First, what was the authorisation for such extensive tracking, tailing and snooping? S K Saikia, then Ahmedabad's police commissioner, has told television news channel NDTV that he was not aware of any paperwork for such surveillance, and that he should have been had it been legal. If regulations were not fully followed, then it amounts to an illegal invasion of privacy, whether or not the girl's father knew about it. Neither morally nor legally does a parent have the right to organise intrusive surveillance of their adult child, and it ill-behoves the BJP to claim otherwise. Secondly, the actual transcripts do not match the party's claimed explanation. Those recorded worry about setting a "trap" for the woman, for example, which is hardly likely if their concern is her protection. Also incongruous, if the BJP's claims are true, is the overt and repeated concern with the company she is keeping - whether she has someone in her hotel room or not. Further, what earthly protection could someone need on a flight from Ahmedabad to Mumbai, that a policeman has to travel on it, incognito, to keep an eye on her? Thirdly, if it is true, as reported, that local administrators paid her fuel and mobile bills on at least one occasion, the case gets even more puzzling.
Thus the BJP cannot possibly dismiss the issue as merely providing "protection", given the facts simply do not fit. The National Commission for Women has very properly requested the woman to testify. But that does not go far enough; this is not a private but a public matter. The questions are broader, and implicate the Gujarat government - was there an invasion of privacy involved? Nor can a "clean chit" for the Gujarat government by the architect's father satisfy anyone when it has been revealed by this newspaper that the family firm was given an important commercial opportunity by that government.
The investigation of possibly illegal surveillance and allegations of abuse of power is particularly important because the administration of Narendra Modi has faced many accusations regarding the misuse of police or intelligence outfits when Mr Modi was home minister as well as chief minister.
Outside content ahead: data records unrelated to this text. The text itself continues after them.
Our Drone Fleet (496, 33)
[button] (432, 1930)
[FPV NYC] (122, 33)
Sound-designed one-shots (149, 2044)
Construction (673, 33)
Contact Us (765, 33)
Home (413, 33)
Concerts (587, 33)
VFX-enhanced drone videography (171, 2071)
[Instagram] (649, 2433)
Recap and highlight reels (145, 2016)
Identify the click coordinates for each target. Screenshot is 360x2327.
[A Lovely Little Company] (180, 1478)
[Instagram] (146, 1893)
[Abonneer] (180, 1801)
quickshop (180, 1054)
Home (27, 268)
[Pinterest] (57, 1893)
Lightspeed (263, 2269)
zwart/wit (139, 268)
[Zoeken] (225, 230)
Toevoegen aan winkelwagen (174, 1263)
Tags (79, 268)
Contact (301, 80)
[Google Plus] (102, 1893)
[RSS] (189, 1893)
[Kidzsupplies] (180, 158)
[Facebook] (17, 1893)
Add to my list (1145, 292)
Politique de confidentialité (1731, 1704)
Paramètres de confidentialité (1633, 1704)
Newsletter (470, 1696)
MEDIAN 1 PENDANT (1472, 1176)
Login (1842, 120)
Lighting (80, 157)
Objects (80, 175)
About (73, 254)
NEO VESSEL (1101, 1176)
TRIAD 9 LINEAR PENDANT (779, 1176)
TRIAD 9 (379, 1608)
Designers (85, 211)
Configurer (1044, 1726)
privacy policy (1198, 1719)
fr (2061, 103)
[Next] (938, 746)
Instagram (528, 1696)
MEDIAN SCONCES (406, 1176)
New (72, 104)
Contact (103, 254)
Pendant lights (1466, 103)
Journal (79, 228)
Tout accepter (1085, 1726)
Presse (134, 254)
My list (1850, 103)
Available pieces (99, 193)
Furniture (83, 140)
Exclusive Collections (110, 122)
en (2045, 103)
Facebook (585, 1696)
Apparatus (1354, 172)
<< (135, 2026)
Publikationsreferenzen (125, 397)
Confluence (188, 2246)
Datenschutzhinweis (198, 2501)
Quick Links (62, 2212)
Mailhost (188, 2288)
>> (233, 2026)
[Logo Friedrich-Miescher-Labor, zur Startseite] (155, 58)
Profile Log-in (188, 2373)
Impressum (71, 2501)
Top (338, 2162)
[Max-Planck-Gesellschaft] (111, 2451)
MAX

Many policemen have testified to this, including to their personal involvement - all of which adds up to a very disquieting pattern. Investigation and transparency are doubly important when the minister who held the portfolio and ruled in the state is now a prime ministerial aspirant. True, many cases are being investigated or are now in court. But Mr Modi has some explaining to do to the voters. And, meanwhile, the fraught politics of the situation should not stop the law from taking its course, whatever it may find.